▶ EXERCISE AIM:
Recast each line of the entries below as a row in a Markdown table with the columns "Row" and "Line", leaving out blank lines.

▶ EXCERPTED RECORDS:

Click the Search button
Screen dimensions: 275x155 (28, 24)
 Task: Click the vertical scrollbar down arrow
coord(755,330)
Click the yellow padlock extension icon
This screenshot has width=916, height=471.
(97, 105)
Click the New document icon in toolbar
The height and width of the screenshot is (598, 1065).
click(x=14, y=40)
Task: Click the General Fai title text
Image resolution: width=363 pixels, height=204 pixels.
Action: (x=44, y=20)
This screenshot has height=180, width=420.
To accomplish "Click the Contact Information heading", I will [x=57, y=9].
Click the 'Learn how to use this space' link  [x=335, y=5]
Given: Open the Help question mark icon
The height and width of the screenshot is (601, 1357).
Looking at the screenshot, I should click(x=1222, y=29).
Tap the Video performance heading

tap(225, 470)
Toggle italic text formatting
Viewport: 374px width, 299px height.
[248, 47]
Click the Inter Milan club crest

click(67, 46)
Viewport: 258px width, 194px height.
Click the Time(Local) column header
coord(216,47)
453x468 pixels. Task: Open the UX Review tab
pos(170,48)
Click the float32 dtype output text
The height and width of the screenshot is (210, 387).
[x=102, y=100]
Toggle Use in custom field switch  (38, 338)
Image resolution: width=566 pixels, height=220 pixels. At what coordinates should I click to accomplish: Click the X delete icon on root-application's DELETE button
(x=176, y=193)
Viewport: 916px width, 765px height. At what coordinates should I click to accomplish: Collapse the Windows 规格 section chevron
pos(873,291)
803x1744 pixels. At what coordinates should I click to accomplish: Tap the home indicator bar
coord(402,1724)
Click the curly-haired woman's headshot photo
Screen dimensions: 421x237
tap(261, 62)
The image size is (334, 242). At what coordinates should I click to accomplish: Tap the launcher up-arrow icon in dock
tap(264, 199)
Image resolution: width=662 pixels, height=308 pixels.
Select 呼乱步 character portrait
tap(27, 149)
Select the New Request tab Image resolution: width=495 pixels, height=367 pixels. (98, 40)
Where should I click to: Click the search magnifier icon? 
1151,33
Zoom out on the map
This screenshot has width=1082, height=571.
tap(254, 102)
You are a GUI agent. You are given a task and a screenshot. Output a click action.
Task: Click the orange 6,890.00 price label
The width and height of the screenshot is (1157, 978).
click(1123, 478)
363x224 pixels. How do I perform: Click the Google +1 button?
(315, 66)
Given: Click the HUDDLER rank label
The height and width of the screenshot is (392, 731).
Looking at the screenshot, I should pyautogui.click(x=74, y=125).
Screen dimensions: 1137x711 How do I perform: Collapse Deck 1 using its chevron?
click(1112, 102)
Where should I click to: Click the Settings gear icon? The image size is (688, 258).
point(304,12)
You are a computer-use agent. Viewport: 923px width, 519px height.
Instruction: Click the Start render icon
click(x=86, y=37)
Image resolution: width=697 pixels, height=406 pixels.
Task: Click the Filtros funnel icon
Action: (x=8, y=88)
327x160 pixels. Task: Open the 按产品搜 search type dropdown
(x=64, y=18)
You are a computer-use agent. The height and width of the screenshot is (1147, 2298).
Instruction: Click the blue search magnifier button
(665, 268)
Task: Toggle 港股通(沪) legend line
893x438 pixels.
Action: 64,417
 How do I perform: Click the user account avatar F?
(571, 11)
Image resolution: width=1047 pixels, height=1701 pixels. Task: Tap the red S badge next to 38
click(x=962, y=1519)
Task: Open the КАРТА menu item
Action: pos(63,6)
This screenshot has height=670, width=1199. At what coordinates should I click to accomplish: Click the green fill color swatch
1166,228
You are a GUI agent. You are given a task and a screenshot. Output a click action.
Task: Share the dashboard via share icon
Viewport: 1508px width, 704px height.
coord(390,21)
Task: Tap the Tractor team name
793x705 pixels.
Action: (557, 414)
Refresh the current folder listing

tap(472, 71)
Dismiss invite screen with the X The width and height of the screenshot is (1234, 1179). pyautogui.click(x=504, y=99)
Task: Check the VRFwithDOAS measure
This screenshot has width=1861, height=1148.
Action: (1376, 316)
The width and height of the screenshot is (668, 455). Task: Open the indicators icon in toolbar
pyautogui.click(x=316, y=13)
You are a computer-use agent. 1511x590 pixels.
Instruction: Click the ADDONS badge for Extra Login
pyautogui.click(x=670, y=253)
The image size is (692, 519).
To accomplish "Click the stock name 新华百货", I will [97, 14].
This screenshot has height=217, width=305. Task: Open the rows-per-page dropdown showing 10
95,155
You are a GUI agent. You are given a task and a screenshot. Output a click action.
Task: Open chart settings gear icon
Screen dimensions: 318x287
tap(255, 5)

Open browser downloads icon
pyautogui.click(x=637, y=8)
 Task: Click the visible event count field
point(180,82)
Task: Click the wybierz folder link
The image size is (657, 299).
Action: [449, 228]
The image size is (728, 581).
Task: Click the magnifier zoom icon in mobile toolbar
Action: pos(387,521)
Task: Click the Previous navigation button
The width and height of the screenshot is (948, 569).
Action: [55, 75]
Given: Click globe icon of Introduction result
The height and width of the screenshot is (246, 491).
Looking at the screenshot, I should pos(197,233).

▶ EXPECTED ANSWER:
| Row | Line |
|---|---|
| 1 | Click the Search button |
| 2 | Screen dimensions: 275x155 (28, 24) |
| 3 |  Task: Click the vertical scrollbar down arrow |
| 4 | coord(755,330) |
| 5 | Click the yellow padlock extension icon |
| 6 | This screenshot has width=916, height=471. |
| 7 | (97, 105) |
| 8 | Click the New document icon in toolbar |
| 9 | The height and width of the screenshot is (598, 1065). |
| 10 | click(x=14, y=40) |
| 11 | Task: Click the General Fai title text |
| 12 | Image resolution: width=363 pixels, height=204 pixels. |
| 13 | Action: (x=44, y=20) |
| 14 | This screenshot has height=180, width=420. |
| 15 | To accomplish "Click the Contact Information heading", I will [x=57, y=9]. |
| 16 | Click the 'Learn how to use this space' link  [x=335, y=5] |
| 17 | Given: Open the Help question mark icon |
| 18 | The height and width of the screenshot is (601, 1357). |
| 19 | Looking at the screenshot, I should click(x=1222, y=29). |
| 20 | Tap the Video performance heading |
| 21 | tap(225, 470) |
| 22 | Toggle italic text formatting |
| 23 | Viewport: 374px width, 299px height. |
| 24 | [248, 47] |
| 25 | Click the Inter Milan club crest |
| 26 | click(67, 46) |
| 27 | Viewport: 258px width, 194px height. |
| 28 | Click the Time(Local) column header |
| 29 | coord(216,47) |
| 30 | 453x468 pixels. Task: Open the UX Review tab |
| 31 | pos(170,48) |
| 32 | Click the float32 dtype output text |
| 33 | The height and width of the screenshot is (210, 387). |
| 34 | [x=102, y=100] |
| 35 | Toggle Use in custom field switch  (38, 338) |
| 36 | Image resolution: width=566 pixels, height=220 pixels. At what coordinates should I click to accomplish: Click the X delete icon on root-application's DELETE button |
| 37 | (x=176, y=193) |
| 38 | Viewport: 916px width, 765px height. At what coordinates should I click to accomplish: Collapse the Windows 规格 section chevron |
| 39 | pos(873,291) |
| 40 | 803x1744 pixels. At what coordinates should I click to accomplish: Tap the home indicator bar |
| 41 | coord(402,1724) |
| 42 | Click the curly-haired woman's headshot photo |
| 43 | Screen dimensions: 421x237 |
| 44 | tap(261, 62) |
| 45 | The image size is (334, 242). At what coordinates should I click to accomplish: Tap the launcher up-arrow icon in dock |
| 46 | tap(264, 199) |
| 47 | Image resolution: width=662 pixels, height=308 pixels. |
| 48 | Select 呼乱步 character portrait |
| 49 | tap(27, 149) |
| 50 | Select the New Request tab Image resolution: width=495 pixels, height=367 pixels. (98, 40) |
| 51 | Where should I click to: Click the search magnifier icon?  |
| 52 | 1151,33 |
| 53 | Zoom out on the map |
| 54 | This screenshot has width=1082, height=571. |
| 55 | tap(254, 102) |
| 56 | You are a GUI agent. You are given a task and a screenshot. Output a click action. |
| 57 | Task: Click the orange 6,890.00 price label |
| 58 | The width and height of the screenshot is (1157, 978). |
| 59 | click(1123, 478) |
| 60 | 363x224 pixels. How do I perform: Click the Google +1 button? |
| 61 | (315, 66) |
| 62 | Given: Click the HUDDLER rank label |
| 63 | The height and width of the screenshot is (392, 731). |
| 64 | Looking at the screenshot, I should pyautogui.click(x=74, y=125). |
| 65 | Screen dimensions: 1137x711 How do I perform: Collapse Deck 1 using its chevron? |
| 66 | click(1112, 102) |
| 67 | Where should I click to: Click the Settings gear icon? The image size is (688, 258). |
| 68 | point(304,12) |
| 69 | You are a computer-use agent. Viewport: 923px width, 519px height. |
| 70 | Instruction: Click the Start render icon |
| 71 | click(x=86, y=37) |
| 72 | Image resolution: width=697 pixels, height=406 pixels. |
| 73 | Task: Click the Filtros funnel icon |
| 74 | Action: (x=8, y=88) |
| 75 | 327x160 pixels. Task: Open the 按产品搜 search type dropdown |
| 76 | (x=64, y=18) |
| 77 | You are a computer-use agent. The height and width of the screenshot is (1147, 2298). |
| 78 | Instruction: Click the blue search magnifier button |
| 79 | (665, 268) |
| 80 | Task: Toggle 港股通(沪) legend line |
| 81 | 893x438 pixels. |
| 82 | Action: 64,417 |
| 83 |  How do I perform: Click the user account avatar F? |
| 84 | (571, 11) |
| 85 | Image resolution: width=1047 pixels, height=1701 pixels. Task: Tap the red S badge next to 38 |
| 86 | click(x=962, y=1519) |
| 87 | Task: Open the КАРТА menu item |
| 88 | Action: pos(63,6) |
| 89 | This screenshot has height=670, width=1199. At what coordinates should I click to accomplish: Click the green fill color swatch |
| 90 | 1166,228 |
| 91 | You are a GUI agent. You are given a task and a screenshot. Output a click action. |
| 92 | Task: Share the dashboard via share icon |
| 93 | Viewport: 1508px width, 704px height. |
| 94 | coord(390,21) |
| 95 | Task: Tap the Tractor team name |
| 96 | 793x705 pixels. |
| 97 | Action: (557, 414) |
| 98 | Refresh the current folder listing |
| 99 | tap(472, 71) |
| 100 | Dismiss invite screen with the X The width and height of the screenshot is (1234, 1179). pyautogui.click(x=504, y=99) |
| 101 | Task: Check the VRFwithDOAS measure |
| 102 | This screenshot has width=1861, height=1148. |
| 103 | Action: (1376, 316) |
| 104 | The width and height of the screenshot is (668, 455). Task: Open the indicators icon in toolbar |
| 105 | pyautogui.click(x=316, y=13) |
| 106 | You are a computer-use agent. 1511x590 pixels. |
| 107 | Instruction: Click the ADDONS badge for Extra Login |
| 108 | pyautogui.click(x=670, y=253) |
| 109 | The image size is (692, 519). |
| 110 | To accomplish "Click the stock name 新华百货", I will [97, 14]. |
| 111 | This screenshot has height=217, width=305. Task: Open the rows-per-page dropdown showing 10 |
| 112 | 95,155 |
| 113 | You are a GUI agent. You are given a task and a screenshot. Output a click action. |
| 114 | Task: Open chart settings gear icon |
| 115 | Screen dimensions: 318x287 |
| 116 | tap(255, 5) |
| 117 | Open browser downloads icon |
| 118 | pyautogui.click(x=637, y=8) |
| 119 |  Task: Click the visible event count field |
| 120 | point(180,82) |
| 121 | Task: Click the wybierz folder link |
| 122 | The image size is (657, 299). |
| 123 | Action: [449, 228] |
| 124 | The image size is (728, 581). |
| 125 | Task: Click the magnifier zoom icon in mobile toolbar |
| 126 | Action: pos(387,521) |
| 127 | Task: Click the Previous navigation button |
| 128 | The width and height of the screenshot is (948, 569). |
| 129 | Action: [55, 75] |
| 130 | Given: Click globe icon of Introduction result |
| 131 | The height and width of the screenshot is (246, 491). |
| 132 | Looking at the screenshot, I should pos(197,233). |